THE TASK →
Copy out the material word for word, starting with the line that contains "This screenshot has height=829, width=1456." and going on through the line that contains "click(533, 127)", and include nothing else.

DATA →

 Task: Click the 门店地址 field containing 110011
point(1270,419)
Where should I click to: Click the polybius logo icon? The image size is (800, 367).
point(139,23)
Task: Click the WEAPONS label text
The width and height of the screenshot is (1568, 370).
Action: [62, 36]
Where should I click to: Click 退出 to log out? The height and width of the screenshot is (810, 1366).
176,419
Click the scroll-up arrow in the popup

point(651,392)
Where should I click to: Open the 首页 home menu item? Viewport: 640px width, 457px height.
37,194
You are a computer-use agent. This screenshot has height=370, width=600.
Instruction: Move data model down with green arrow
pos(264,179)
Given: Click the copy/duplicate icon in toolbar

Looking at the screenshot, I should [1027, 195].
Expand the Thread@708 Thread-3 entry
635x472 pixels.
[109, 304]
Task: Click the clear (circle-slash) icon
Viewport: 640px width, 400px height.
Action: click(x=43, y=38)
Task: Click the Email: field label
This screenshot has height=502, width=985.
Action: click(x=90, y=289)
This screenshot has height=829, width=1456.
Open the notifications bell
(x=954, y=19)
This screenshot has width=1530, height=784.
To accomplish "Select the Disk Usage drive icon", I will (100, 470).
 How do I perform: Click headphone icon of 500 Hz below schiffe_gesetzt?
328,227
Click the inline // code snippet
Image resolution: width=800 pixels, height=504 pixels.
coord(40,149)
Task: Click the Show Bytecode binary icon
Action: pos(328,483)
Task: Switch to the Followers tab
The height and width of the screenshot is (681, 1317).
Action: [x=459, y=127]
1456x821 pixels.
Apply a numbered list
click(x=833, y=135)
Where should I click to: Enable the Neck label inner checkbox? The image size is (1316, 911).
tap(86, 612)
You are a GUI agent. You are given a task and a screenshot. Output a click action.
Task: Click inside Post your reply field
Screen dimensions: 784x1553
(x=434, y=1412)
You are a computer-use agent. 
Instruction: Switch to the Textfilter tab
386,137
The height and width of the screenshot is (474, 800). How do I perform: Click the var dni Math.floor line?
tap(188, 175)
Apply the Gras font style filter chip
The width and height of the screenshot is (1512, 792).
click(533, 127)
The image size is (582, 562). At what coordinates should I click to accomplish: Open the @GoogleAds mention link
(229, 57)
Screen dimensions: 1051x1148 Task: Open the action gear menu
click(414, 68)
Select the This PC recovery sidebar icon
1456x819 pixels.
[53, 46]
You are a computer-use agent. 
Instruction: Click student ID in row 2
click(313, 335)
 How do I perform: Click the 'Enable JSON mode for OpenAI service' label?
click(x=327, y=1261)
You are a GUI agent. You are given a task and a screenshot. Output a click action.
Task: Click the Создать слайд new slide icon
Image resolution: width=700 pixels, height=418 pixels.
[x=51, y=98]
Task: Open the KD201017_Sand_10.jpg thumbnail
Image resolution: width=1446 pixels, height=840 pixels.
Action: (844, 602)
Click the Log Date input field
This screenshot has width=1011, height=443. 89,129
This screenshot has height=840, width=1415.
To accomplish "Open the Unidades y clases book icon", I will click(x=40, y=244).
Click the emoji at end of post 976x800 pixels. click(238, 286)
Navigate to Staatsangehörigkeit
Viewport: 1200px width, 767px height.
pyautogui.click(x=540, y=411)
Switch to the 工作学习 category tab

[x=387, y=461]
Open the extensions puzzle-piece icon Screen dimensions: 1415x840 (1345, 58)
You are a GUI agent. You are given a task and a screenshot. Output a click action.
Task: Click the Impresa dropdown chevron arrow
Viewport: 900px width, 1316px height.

WRITTEN RESPONSE →
This screenshot has height=829, width=1456.
Open the notifications bell
(x=954, y=19)
This screenshot has width=1530, height=784.
To accomplish "Select the Disk Usage drive icon", I will (100, 470).
 How do I perform: Click headphone icon of 500 Hz below schiffe_gesetzt?
328,227
Click the inline // code snippet
Image resolution: width=800 pixels, height=504 pixels.
coord(40,149)
Task: Click the Show Bytecode binary icon
Action: pos(328,483)
Task: Switch to the Followers tab
The height and width of the screenshot is (681, 1317).
Action: [x=459, y=127]
1456x821 pixels.
Apply a numbered list
click(x=833, y=135)
Where should I click to: Enable the Neck label inner checkbox? The image size is (1316, 911).
tap(86, 612)
You are a GUI agent. You are given a task and a screenshot. Output a click action.
Task: Click inside Post your reply field
Screen dimensions: 784x1553
(x=434, y=1412)
You are a computer-use agent. 
Instruction: Switch to the Textfilter tab
386,137
The height and width of the screenshot is (474, 800). How do I perform: Click the var dni Math.floor line?
tap(188, 175)
Apply the Gras font style filter chip
The width and height of the screenshot is (1512, 792).
click(533, 127)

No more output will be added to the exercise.